[Opening THE DATA section]
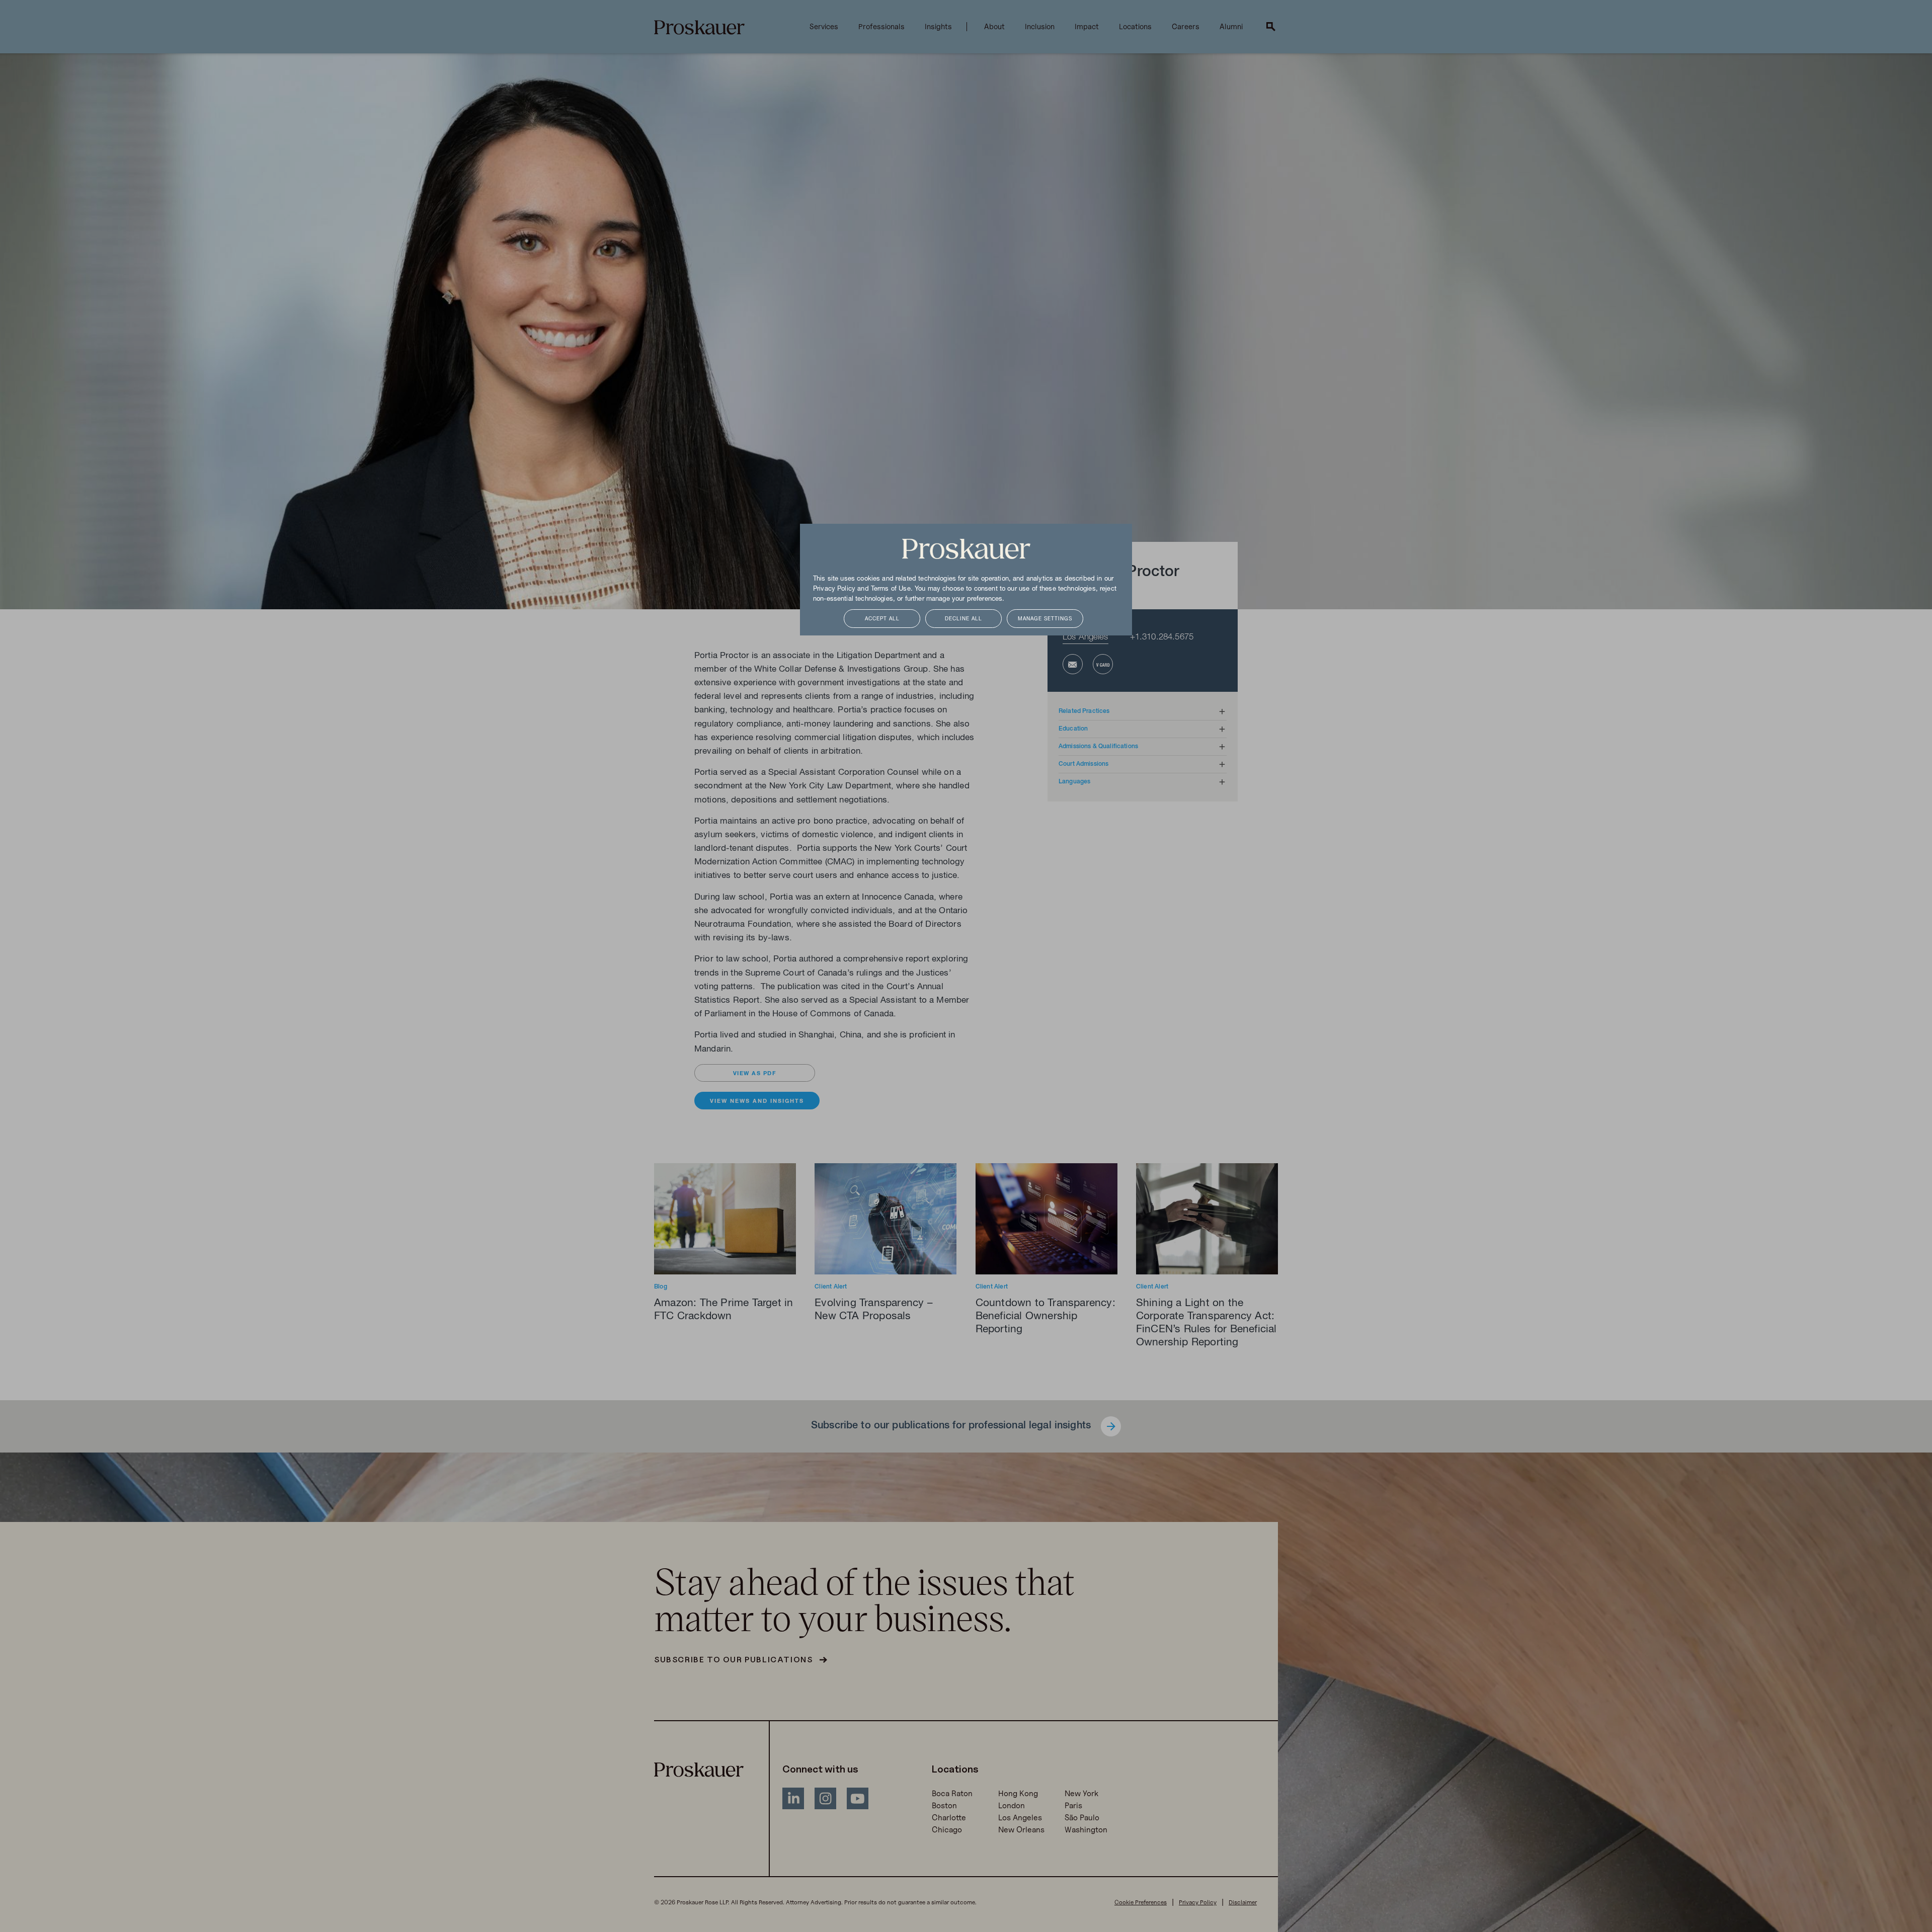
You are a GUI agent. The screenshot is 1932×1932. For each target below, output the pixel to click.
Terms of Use (891, 589)
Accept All (882, 619)
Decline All (963, 619)
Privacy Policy (834, 589)
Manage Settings (1045, 619)
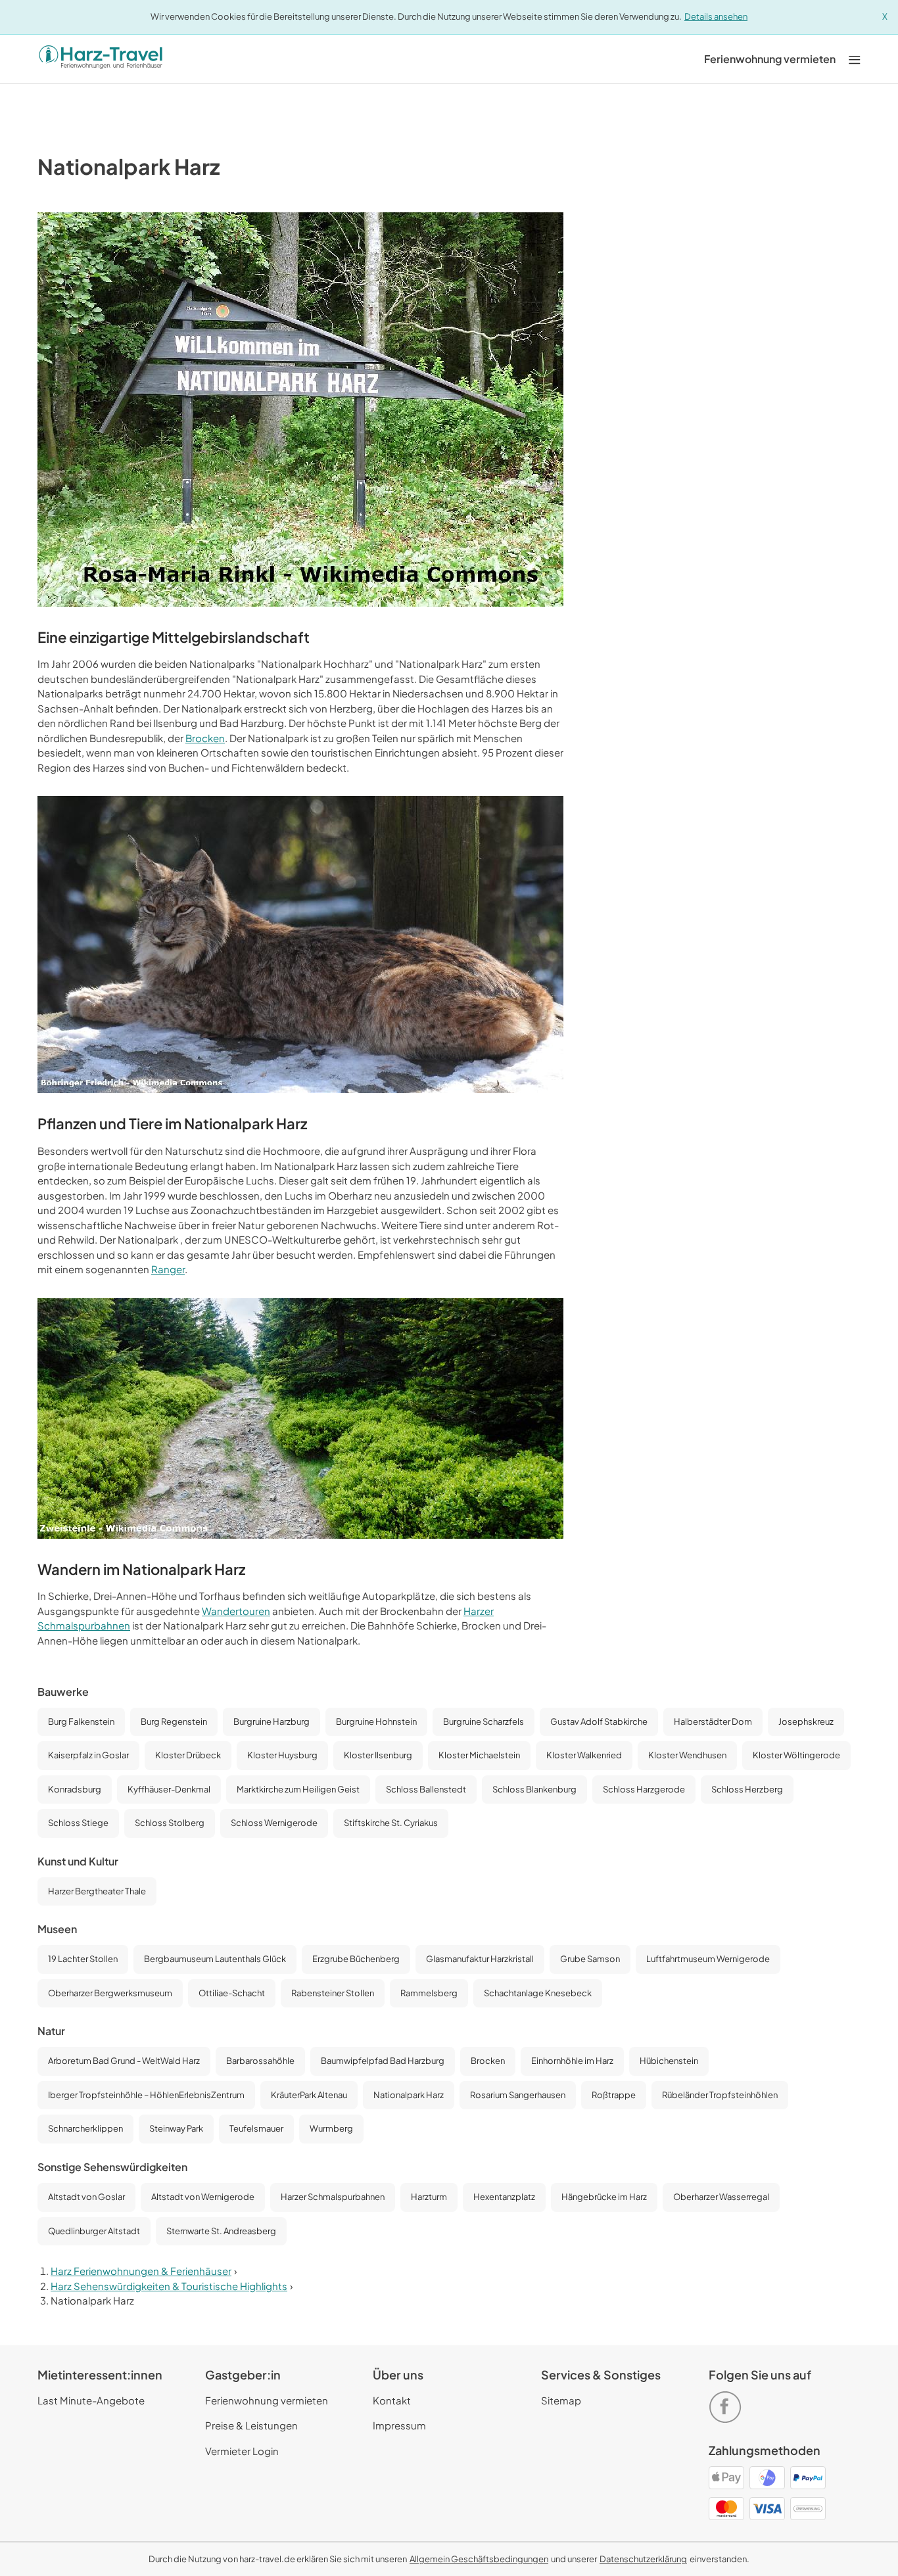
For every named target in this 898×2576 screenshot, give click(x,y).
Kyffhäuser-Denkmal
[Closing THE DATA section]
ABOUT THIS TASK >> Look for the line that contains "Terms of Use (891, 589)", then please copy it and the rest of the lines through the end of the data, pictures excluded.

RESULT OF THIS EXERCISE >>
Terms of Use (891, 589)
Accept All (882, 619)
Decline All (963, 619)
Privacy Policy (834, 589)
Manage Settings (1045, 619)
For every named target in this 898×2576 screenshot, give click(x,y).
Kyffhäuser-Denkmal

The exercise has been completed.